_Supplied entries_
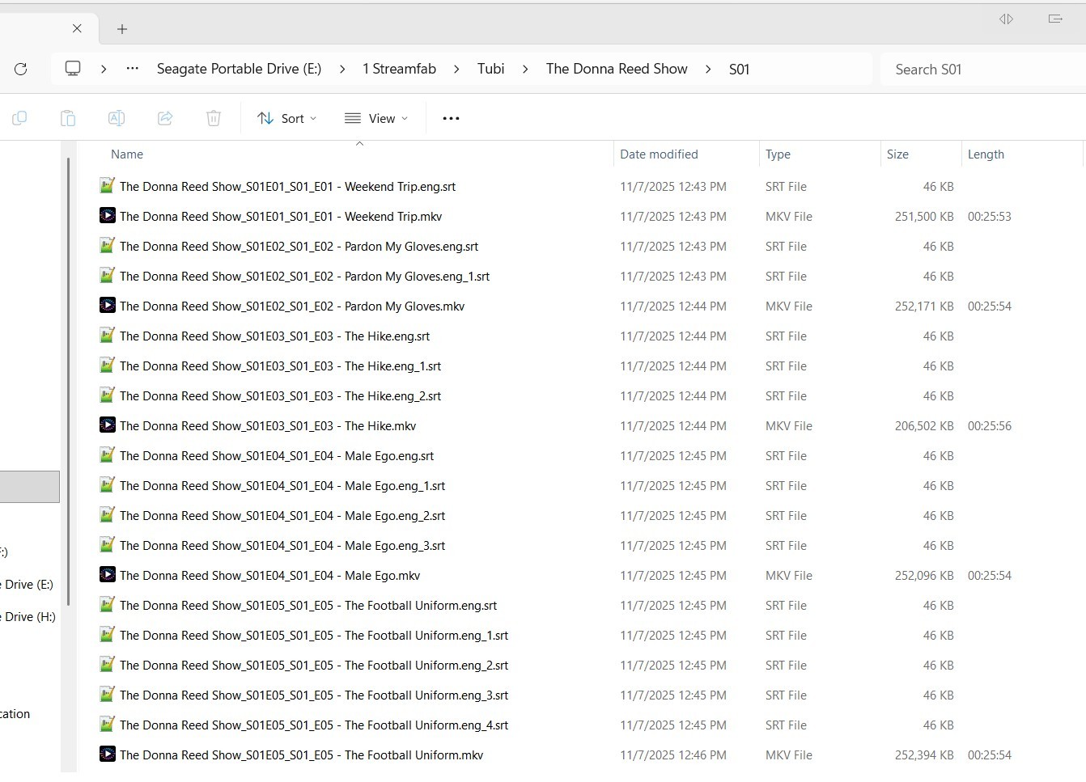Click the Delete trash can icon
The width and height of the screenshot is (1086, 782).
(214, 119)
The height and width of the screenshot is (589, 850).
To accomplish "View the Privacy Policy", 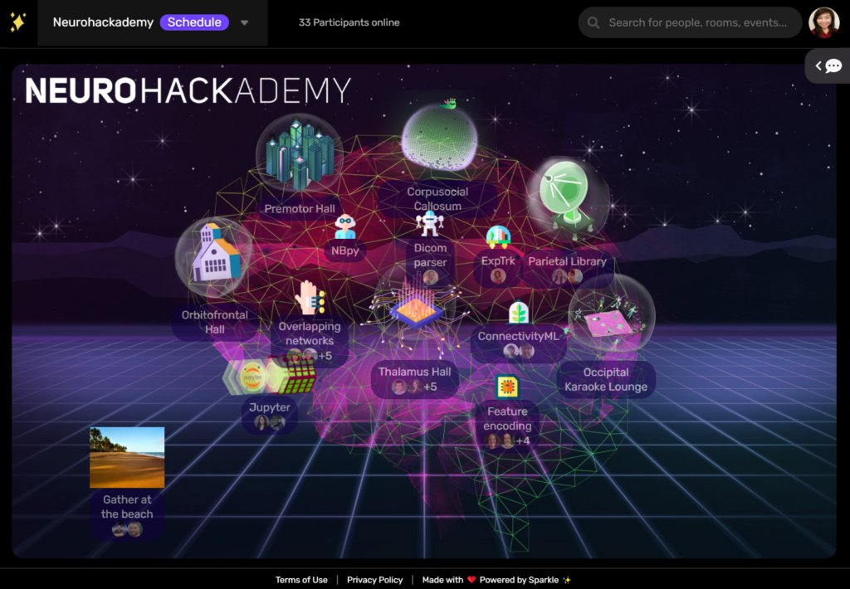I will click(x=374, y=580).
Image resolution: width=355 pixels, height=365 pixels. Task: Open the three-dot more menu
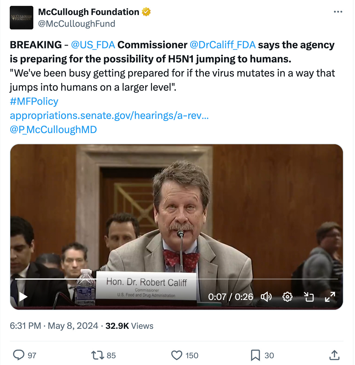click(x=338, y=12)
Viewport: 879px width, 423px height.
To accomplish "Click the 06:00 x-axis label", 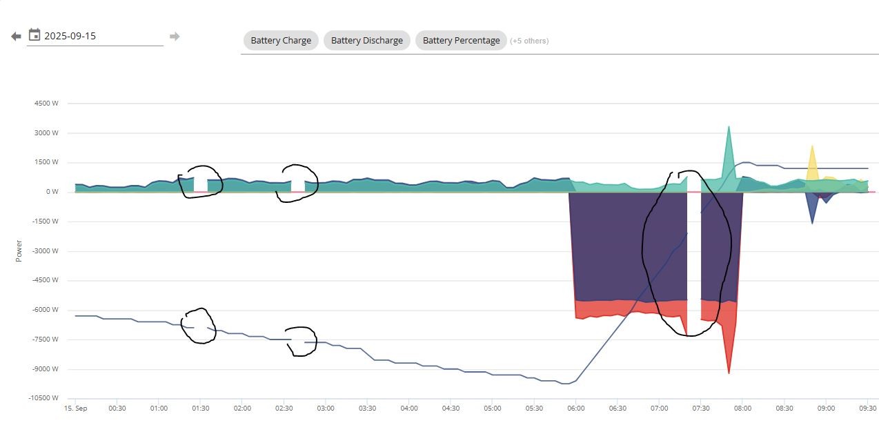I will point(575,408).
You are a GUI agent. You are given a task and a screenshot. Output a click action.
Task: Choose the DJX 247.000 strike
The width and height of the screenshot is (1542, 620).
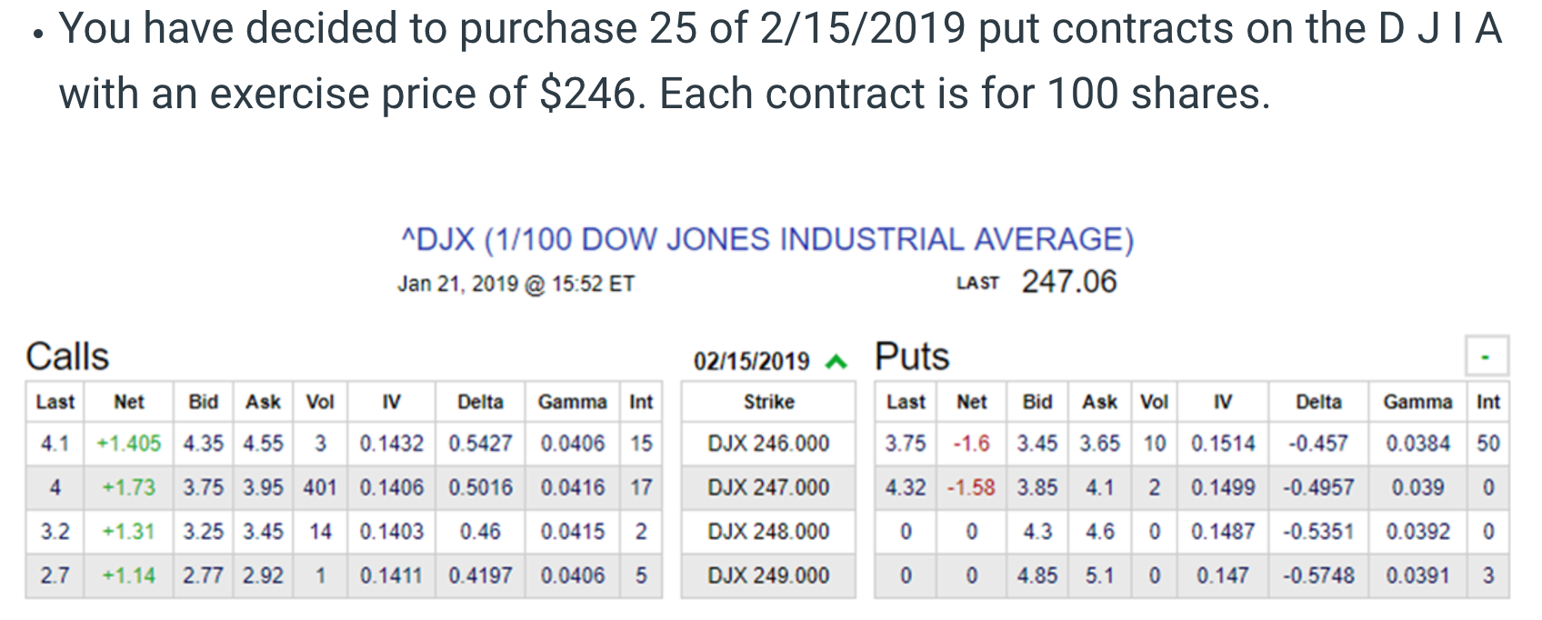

---

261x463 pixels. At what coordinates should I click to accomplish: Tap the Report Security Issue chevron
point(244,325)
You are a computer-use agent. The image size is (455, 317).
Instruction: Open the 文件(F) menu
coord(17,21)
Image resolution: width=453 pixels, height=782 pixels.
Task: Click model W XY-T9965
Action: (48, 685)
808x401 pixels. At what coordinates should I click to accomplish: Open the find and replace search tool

_Problem to solve_
Please report the number of lines in the data that include "agent", with no other words.

_Exercise solution_
2